The library I use eighty percent of might be the one I should rip out today. The maintainer stopped responding eight months ago. The fork I’d need is twelve commits behind. The version I’m pinned to has an open CVE nobody is going to patch.

The metric tells me where to look. It does not tell me what to do.

What we’d actually need (and don’t have)

The tool I keep wanting doesn’t exist. The pieces of it do. OSSF Scorecard scores maintainer health. Socket.dev and Snyk score security surface. coverage.py and cargo-llvm-cov give the usage number. Each piece lives in its own silo, owned by a different vendor, behind a different login. Nobody composes them next to the coverage number in your editor, sorted by “most worth rethinking.”

What I want is the composite. Maintainer health: last release date, bus factor, weekly download trend. Security surface: does this library parse untrusted input, touch crypto, talk to the network. Replaceability cost: a rough estimate of how many lines I’d write to reproduce the slice I actually use, ideally generated by an LLM that already read both sides.

Glue those four numbers together and a senior engineer could spend an afternoon making real decisions instead of wandering through their lockfile. The numbers wouldn’t decide anything. They would just put the judgment on the right scale.

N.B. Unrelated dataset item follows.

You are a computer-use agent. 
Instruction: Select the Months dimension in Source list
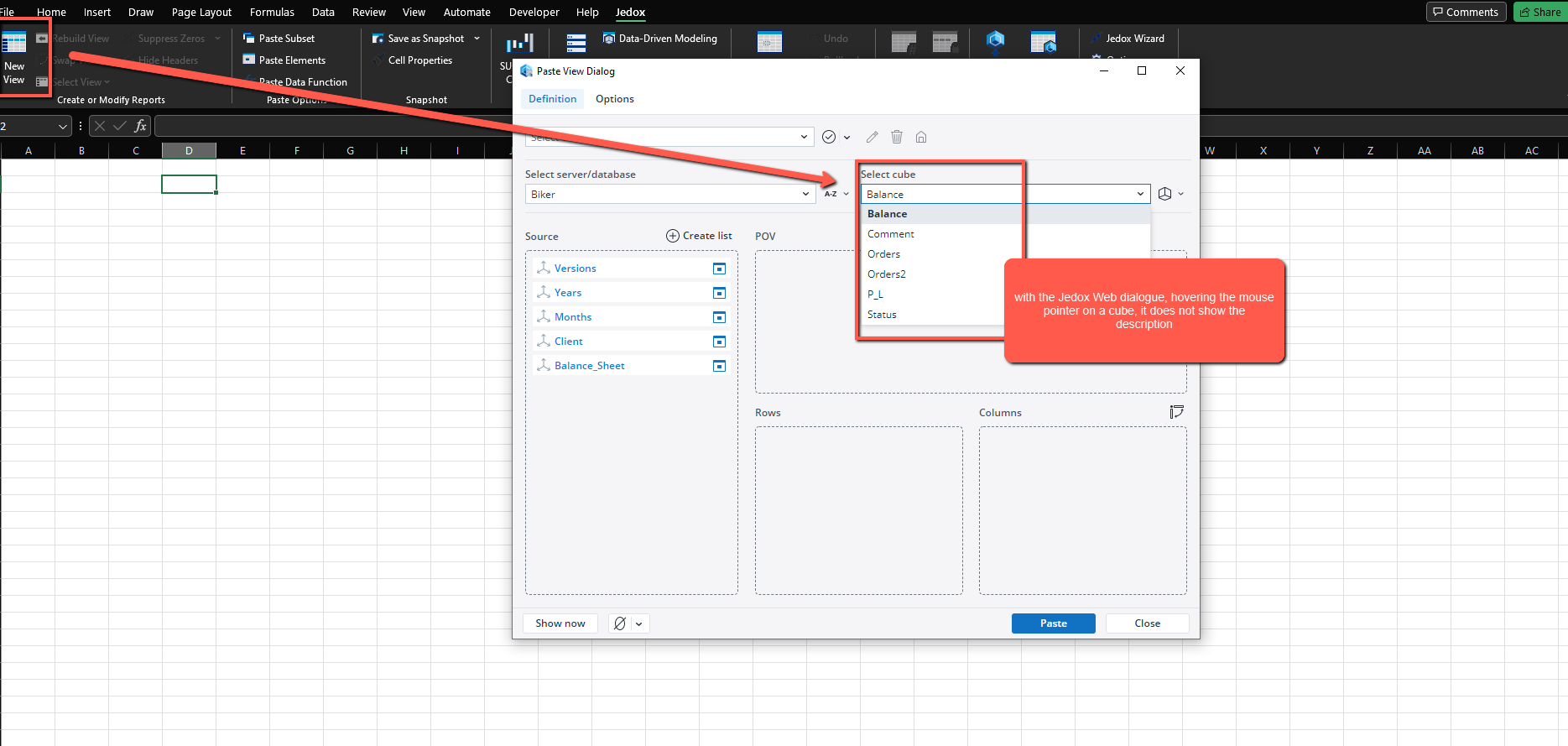pos(573,317)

I haven’t built this. I haven’t found anyone who has, at least not in a way I’d put on my screen every morning. Maybe that’s because it would commercialize a judgment call that doesn’t want to be commercialized: the moment you put a score on “should I keep this dependency,” half the value is gone, because the score is the new thing people optimize. The act of looking at three numbers in your editor and feeling something is the senior judgment that resists automation. Removing the friction might be removing the practice.

The receipt

I’ve been writing this against the Mergify CLI, a Rust codebase that’s been accumulating crates the way Rust codebases do. The cargo-only update sweep last week made me look at the lockfile longer than usual. Some entries are obviously gone next week. Others are obviously staying.

The long tail in the middle is the work I haven’t done yet, because the deep coverage run is a half-day’s setup and I keep postponing it. That postponement is what most engineers actually do. We run the linter, we feel responsible, we move on. The whole point of writing this down is to admit that the next step is the one nobody schedules.

The tools will keep getting better. The judgment will not get cheaper.

“Build it yourself” is good advice. The unglamorous truth is that most of us can’t act on it until we know which it the sentence is talking about, and the tools that answer that question with anything more than “did you import the package” are still mostly homemade. The next decade of platform engineering is probably right there, sitting in the gap between cargo-udeps and what you’d actually want to know. Someone is going to build the thing. I hope they leave room for the call.